- [Exercise prompt]
Below are some records. Copy every line in them that holds "agent".

- [Study material]
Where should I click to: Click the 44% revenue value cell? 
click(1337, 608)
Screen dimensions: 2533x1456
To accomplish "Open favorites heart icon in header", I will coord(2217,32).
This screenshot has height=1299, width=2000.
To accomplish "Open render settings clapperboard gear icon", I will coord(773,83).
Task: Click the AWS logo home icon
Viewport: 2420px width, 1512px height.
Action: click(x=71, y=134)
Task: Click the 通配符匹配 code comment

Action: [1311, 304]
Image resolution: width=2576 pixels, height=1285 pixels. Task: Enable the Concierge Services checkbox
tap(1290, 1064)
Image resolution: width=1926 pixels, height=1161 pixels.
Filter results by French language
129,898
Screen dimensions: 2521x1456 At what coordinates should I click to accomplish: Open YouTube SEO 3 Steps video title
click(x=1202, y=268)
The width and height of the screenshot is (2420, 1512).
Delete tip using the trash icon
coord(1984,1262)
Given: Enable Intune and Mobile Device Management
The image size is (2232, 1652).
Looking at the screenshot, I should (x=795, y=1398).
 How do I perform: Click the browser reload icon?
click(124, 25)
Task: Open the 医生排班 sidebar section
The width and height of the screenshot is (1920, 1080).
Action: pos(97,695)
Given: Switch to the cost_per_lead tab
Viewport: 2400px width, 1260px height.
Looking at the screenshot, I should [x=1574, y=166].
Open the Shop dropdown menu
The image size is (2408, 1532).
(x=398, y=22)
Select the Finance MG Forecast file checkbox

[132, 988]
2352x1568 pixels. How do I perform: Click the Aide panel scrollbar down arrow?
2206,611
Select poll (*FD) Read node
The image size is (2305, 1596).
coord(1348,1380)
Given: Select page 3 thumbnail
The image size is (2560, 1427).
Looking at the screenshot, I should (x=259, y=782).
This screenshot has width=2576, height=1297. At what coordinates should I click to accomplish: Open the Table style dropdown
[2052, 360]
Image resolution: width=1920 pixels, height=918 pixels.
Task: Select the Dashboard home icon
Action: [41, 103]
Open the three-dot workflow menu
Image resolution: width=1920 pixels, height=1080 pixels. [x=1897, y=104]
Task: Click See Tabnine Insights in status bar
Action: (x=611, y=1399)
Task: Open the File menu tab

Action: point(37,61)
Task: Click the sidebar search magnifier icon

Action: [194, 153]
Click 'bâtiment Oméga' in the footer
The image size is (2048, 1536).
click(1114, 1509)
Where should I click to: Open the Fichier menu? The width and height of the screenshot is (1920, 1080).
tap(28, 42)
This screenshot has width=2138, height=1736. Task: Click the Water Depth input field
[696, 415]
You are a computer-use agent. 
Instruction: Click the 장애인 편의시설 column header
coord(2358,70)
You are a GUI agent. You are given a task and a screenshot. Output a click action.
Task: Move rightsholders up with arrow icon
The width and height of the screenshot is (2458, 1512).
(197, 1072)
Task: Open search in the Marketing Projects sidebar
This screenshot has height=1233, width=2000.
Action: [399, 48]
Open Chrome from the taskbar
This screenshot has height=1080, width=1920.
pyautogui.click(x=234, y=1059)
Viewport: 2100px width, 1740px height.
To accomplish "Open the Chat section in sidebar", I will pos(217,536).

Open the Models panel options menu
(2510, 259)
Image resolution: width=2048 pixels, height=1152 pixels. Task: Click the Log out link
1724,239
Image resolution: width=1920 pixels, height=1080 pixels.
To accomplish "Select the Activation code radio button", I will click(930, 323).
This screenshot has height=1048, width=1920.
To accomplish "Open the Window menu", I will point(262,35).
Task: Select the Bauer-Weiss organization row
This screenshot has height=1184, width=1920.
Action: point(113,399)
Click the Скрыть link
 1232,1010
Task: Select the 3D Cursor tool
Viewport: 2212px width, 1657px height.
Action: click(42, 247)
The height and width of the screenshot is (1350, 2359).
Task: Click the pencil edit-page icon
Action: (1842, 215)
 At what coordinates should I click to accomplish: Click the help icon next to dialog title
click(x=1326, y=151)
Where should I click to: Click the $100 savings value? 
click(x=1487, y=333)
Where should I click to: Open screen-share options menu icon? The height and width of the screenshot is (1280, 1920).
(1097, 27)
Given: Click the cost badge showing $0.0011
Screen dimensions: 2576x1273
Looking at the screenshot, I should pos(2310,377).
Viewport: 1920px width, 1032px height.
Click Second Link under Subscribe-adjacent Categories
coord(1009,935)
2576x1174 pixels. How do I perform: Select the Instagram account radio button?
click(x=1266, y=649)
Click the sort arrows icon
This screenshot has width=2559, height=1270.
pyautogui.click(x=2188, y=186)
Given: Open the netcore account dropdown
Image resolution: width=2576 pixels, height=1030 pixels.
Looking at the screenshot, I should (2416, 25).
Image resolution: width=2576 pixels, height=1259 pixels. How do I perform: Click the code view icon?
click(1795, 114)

- [Answer space]
You are a computer-use agent. 
You are a GUI agent. You are given a task and a screenshot. Output a click action.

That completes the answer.